EXERCISE GOAL =>
Begin at the line that holds "Given: Click the Speaker column header" and copy each line exactly until the data below ends, including that last line but no pictures.

[Saved entries]
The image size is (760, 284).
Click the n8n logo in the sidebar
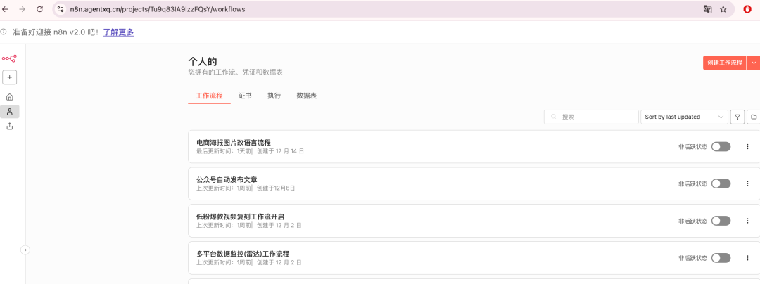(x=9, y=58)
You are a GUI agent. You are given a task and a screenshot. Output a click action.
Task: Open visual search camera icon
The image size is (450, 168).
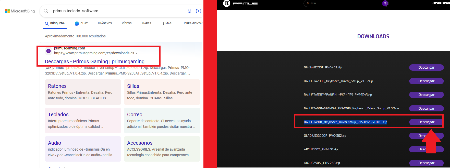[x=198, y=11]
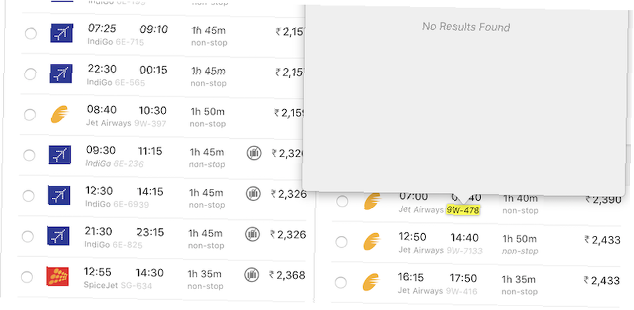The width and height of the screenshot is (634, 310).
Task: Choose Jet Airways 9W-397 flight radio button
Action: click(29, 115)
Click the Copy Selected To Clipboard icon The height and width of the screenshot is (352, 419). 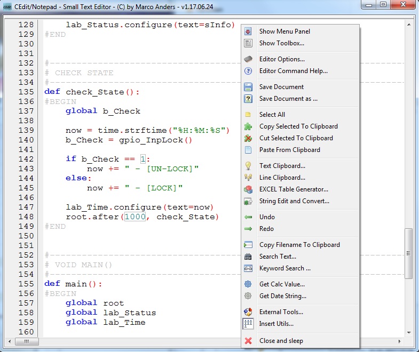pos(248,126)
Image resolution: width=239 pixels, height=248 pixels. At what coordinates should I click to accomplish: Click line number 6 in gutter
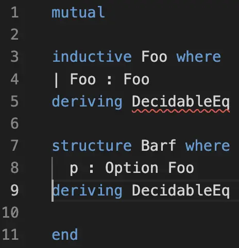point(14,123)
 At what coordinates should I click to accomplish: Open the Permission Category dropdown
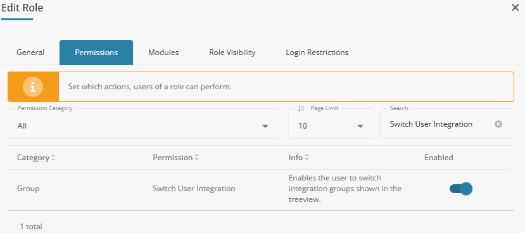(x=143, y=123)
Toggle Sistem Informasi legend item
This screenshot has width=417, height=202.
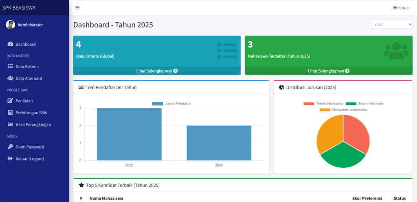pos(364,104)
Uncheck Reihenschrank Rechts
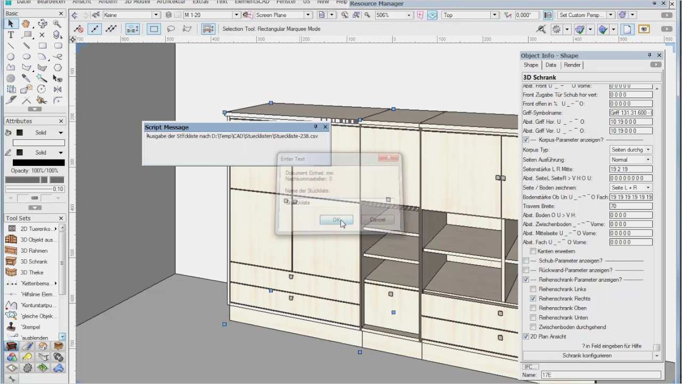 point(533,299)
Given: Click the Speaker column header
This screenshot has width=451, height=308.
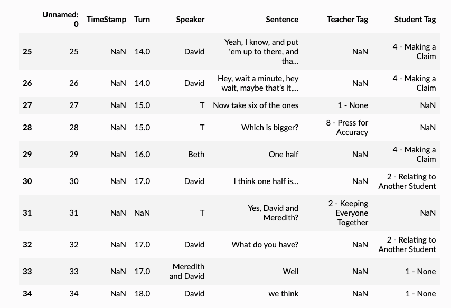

TASK RESULT =>
Given: Click the Speaker column header
This screenshot has width=451, height=308.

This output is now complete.